Cats On The Run (Tuck & Ginger Book 1) by Gillmore Ged

Author:Gillmore, Ged [Gillmore, Ged]
Language: eng
Format: azw3
Publisher: Ged Gillmore
Published: 2015-07-01T04:00:00+00:00


‘Ha! I remembered it, Ginger. Bet you thought I wouldn’t. A fox’s favourite food is—oh! Oh, oh! Oh let me go, Ginger! We have to—’

‘What is it?’ said the fox, who had turned at the noise Tuck was making and suddenly realised Tuck was no longer behind him. He stood about three metres away from the cats, his narrow eyes sparkling in the thin moonlight. ‘What the devil are you two doing back there?’

‘Just one second, Mr Snotgood,’ Ginger called out to him. Then in a very hushed tone she said to Tuck: ‘Listen to me. You have to do precisely what I say, do you understand?’

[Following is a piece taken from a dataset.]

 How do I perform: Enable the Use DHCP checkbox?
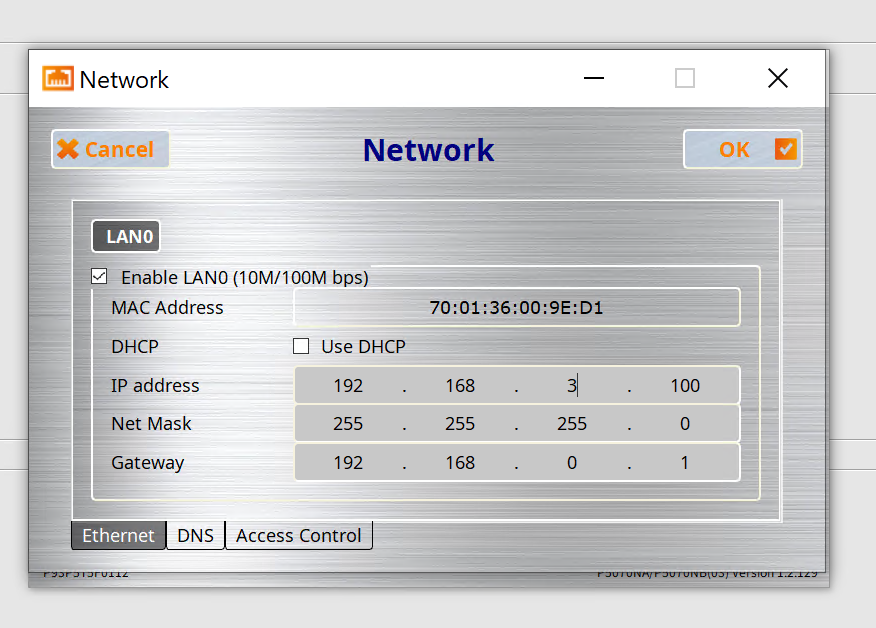click(x=301, y=347)
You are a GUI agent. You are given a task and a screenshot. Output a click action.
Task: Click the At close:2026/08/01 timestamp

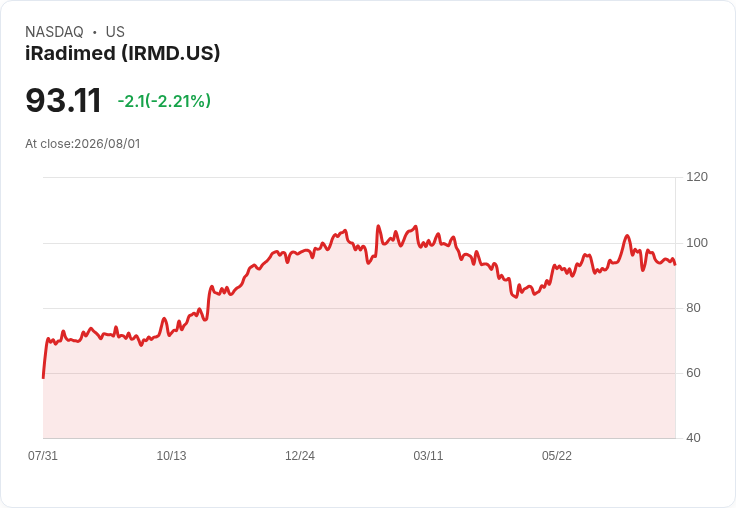pos(83,144)
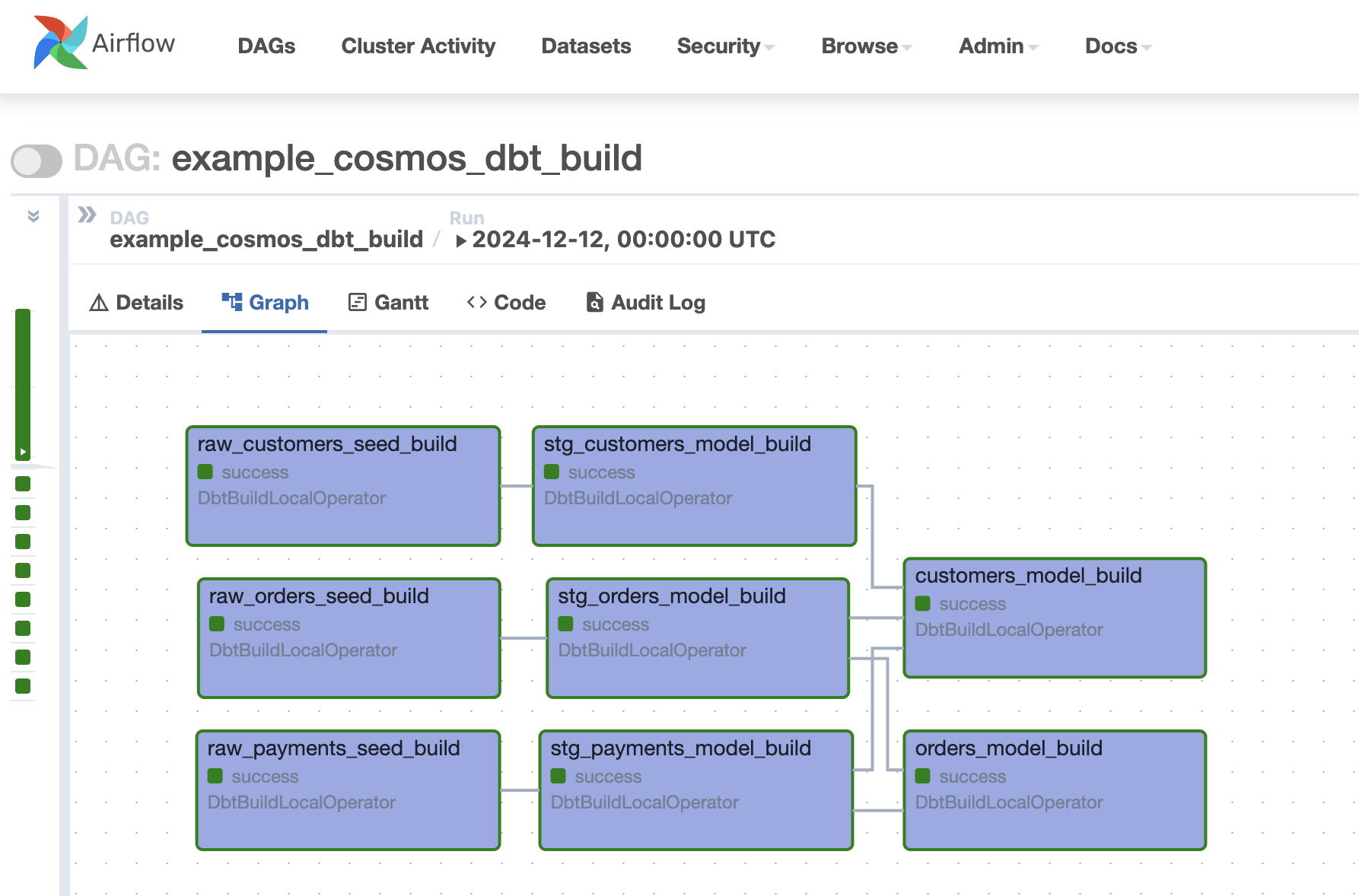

But Tuck didn’t seem to understand anything. He was snivelling and whimpering and trying with all his might to pull his tail from under the weight of Ginger and her six bellies.

‘Tuck.’

‘It’s a fox!’ he hissed at her. ‘A nasty, evil fox.’

Ginger sighed heavily and tried to ignore the fox, who was clearly getting impatient. ‘Do hurry up, people,’ he was saying. ‘Mrs Snarlsgood does so hate to eat late.’

Ginger leant slightly, not wanting to take her weight off Tuck’s tail, and gave Tuck a full sideswipe across his whiskers. Biff. Just like that. Now he was listening.

‘You must do exactly as I say,’ she repeated. ‘Do you understand?’

Tuck nodded.

‘Repeat it.’

‘It,’ said Tuck.

‘No, I mean, oh don’t worry. Listen, when I say go, you must run as fast as you can around that tree.’

She pointed at a tired, old gum tree fifty metres away. Tuck stared after her paw into the gloom and didn’t see the suspicious fox edging nearer. ‘And then,’ Ginger said, ‘around that one over there’. She pointed to the left to a huge fallen oak and watched over Tuck’s shoulder as the fox got closer still. ‘And finally,’ she said, miaowing more quickly now, ‘over-to-that-one-and-straight-back-here-as-fast-as-you-can. Faster than you’ve ever run. Are you ready?’

The fox was really close now, and Ginger could see him jostling his haunches ready to pounce. She lifted her weight off Tuck’s tail and shouted, ‘Go! Run, Tuck! He’s right behind you!’

Do you remember earlier in the story that I said Tuck would run far faster than he did down the corridor outside the Burringos’ apartment to the lift? You don’t? Well, I did, and this is the bit where he does it. And so would you if you were a cat and you had a big posh fox on your tail! Tuck jumped over a log and around a root and past a puddle and under a twig and over a mound and all of it faster than you could say, ‘Je suis perdu à Paris sans une parapluie’.

On and on Tuck ran, the first tree much further in the twilight than he’d thought, even though he was running faster than he’d ever run in his admittedly not-very-long life. The details of the forest blurred either side of him, parallel streaks of brown and darker brown and maybe green, but all of it in the pale half-light looking a bit dark-browny.